When decision-making theory is applied to animals, it is used to address questions such as, when should an individual move from one location to another? The animal is assumed to maximize something tangible, such as the amount of food it can eat in a certain location. When the returns of remaining in a patch are lower than the benefits of expending energy to move to another patch, the animal should move. The problem can be made more complicated by including social groups of animals, varying degrees of knowledge about likely food availability in other patches, and how different areas might vary in the risk of being predated. The application of decision-making theory to animal behaviour has provided interesting insights into how animals should behave, and sometimes they do seem to broadly follow the optimal strategy.

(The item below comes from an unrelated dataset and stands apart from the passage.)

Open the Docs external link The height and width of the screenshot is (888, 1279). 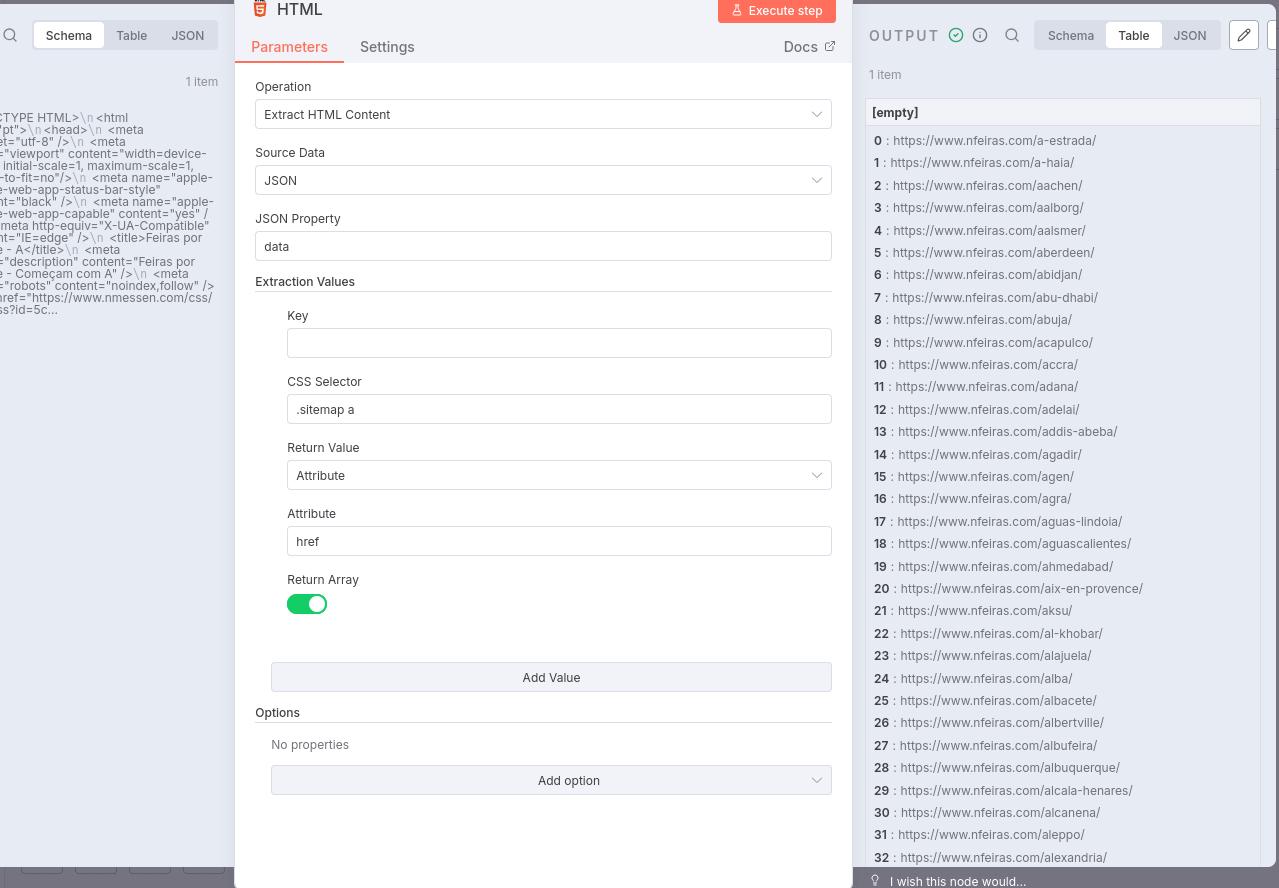(809, 47)
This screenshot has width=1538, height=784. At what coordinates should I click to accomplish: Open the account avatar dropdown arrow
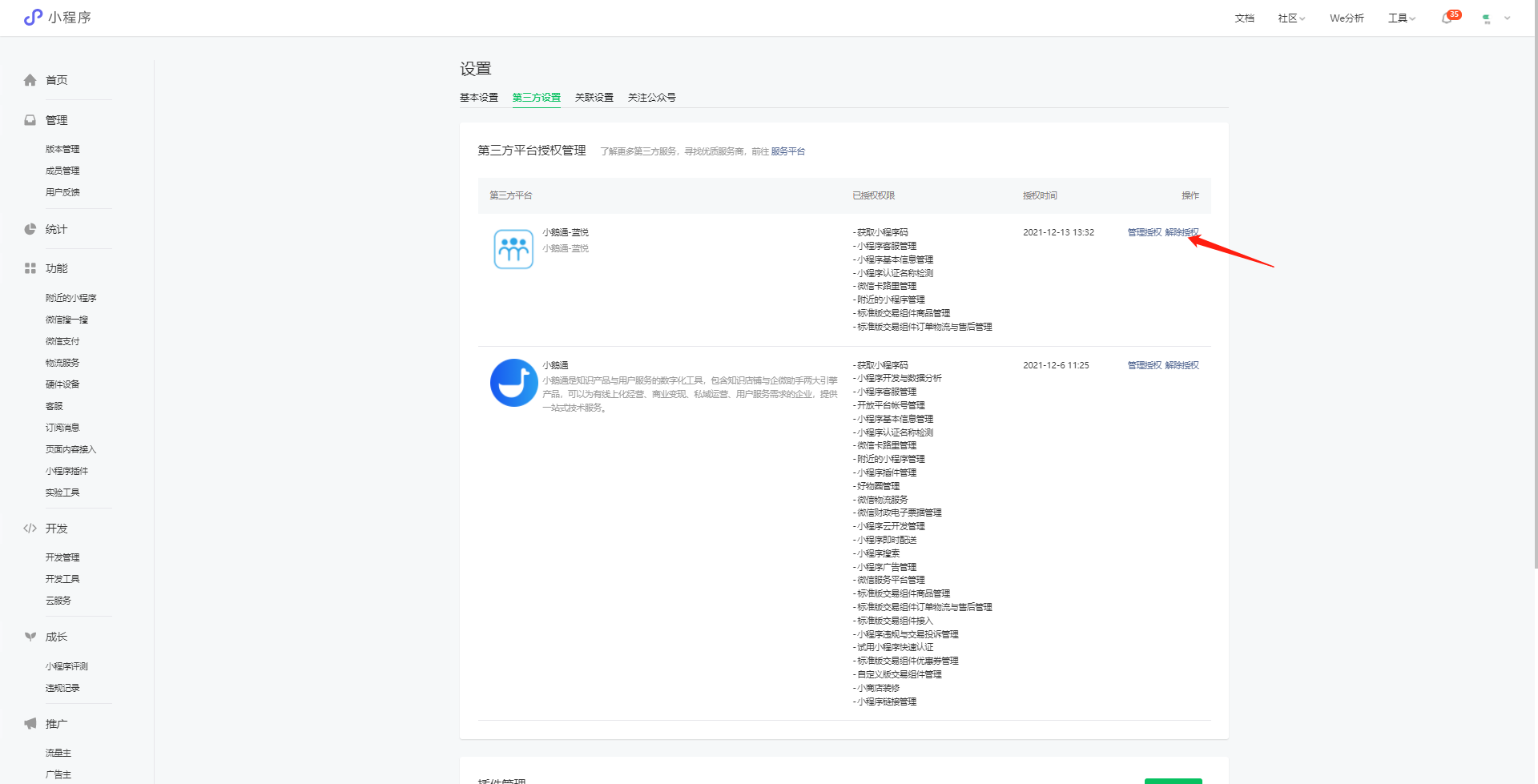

However, working out what motivates an animal is not always straightforward. Not all animals spend all their time struggling to find food. They can be motivated by finding mates, water, shelter, warmth, safety, or even knowledge about their environment such as where competitors might be, and these motivations change with age, season and the weather. Despite the complexity, many decisions animals make appear to be optimal. They make many very good decisions.

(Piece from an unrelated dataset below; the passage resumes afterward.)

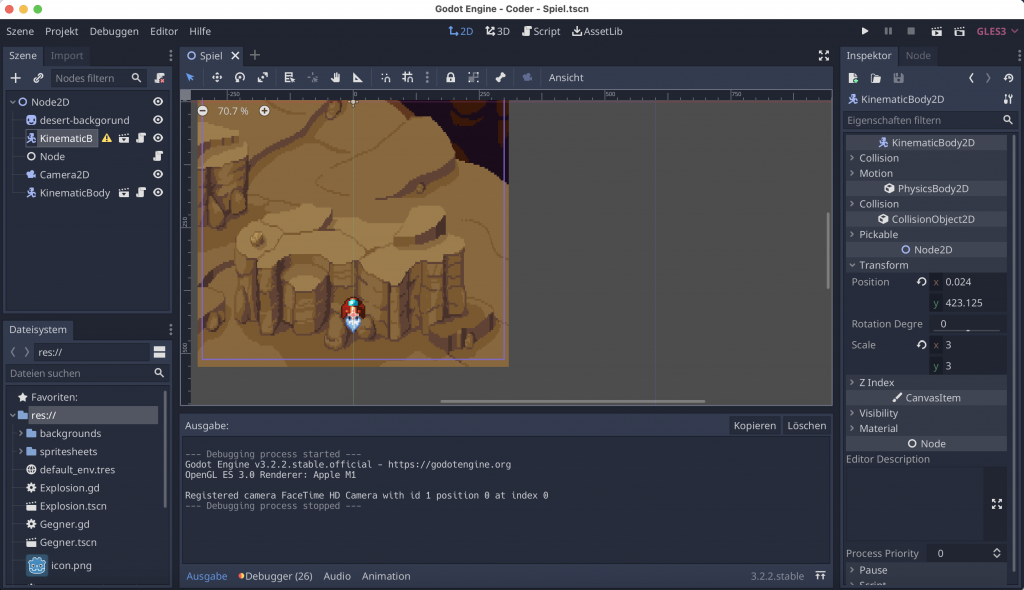Open script attached to Node
The image size is (1024, 590).
click(x=158, y=156)
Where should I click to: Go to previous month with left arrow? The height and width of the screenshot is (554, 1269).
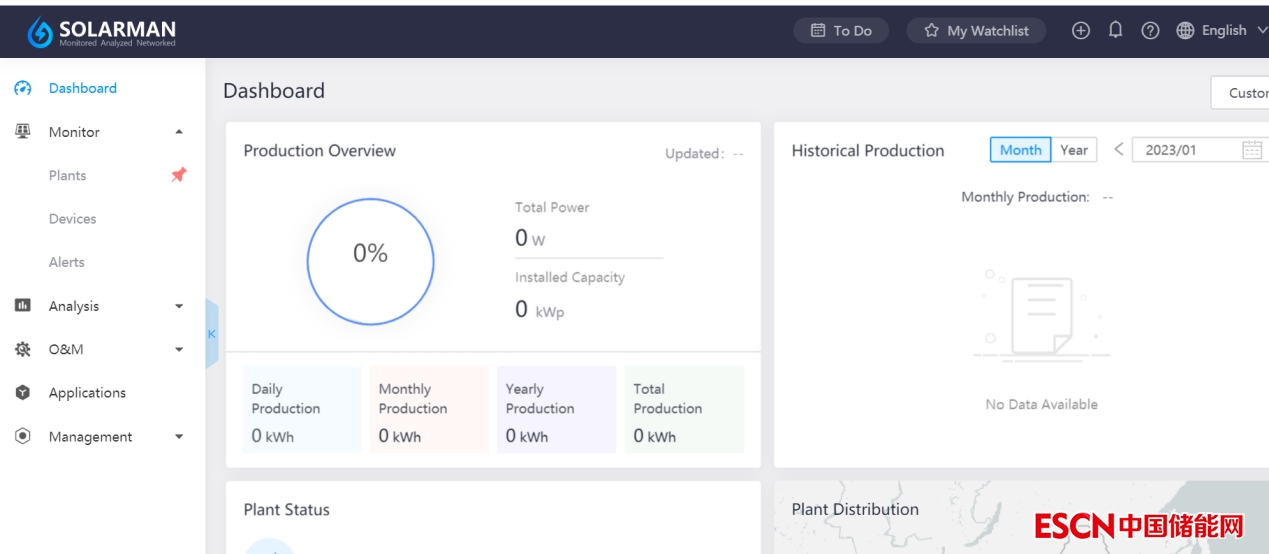coord(1118,150)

Humans are animals, so it is not surprising that decision-making theory has also been widely applied to understand, and predict, how we behave. One difference between us and most animals is our ability to think about our long-term futures, and when we plan for these we try to make decisions that we think will make us most happy. Are our brains trying to maximize happiness? Happiness can be a bit of an elusive goal. Within a population, there are differences in how happy people are, and about a third of these differences can be attributed to genetics. Some people really are born happier than others. However, perhaps as much as two thirds of these differences are due to our circumstances and how we live our lives. Being financially secure helps with happiness. People living in poverty tend to be less happy than those who do not, but being super-rich doesn’t guarantee happiness either. Surveys of happiness across people on rich lists that ask participants questions about their state of well-being reveal they are only slightly more likely to be content than those who are not on the lists.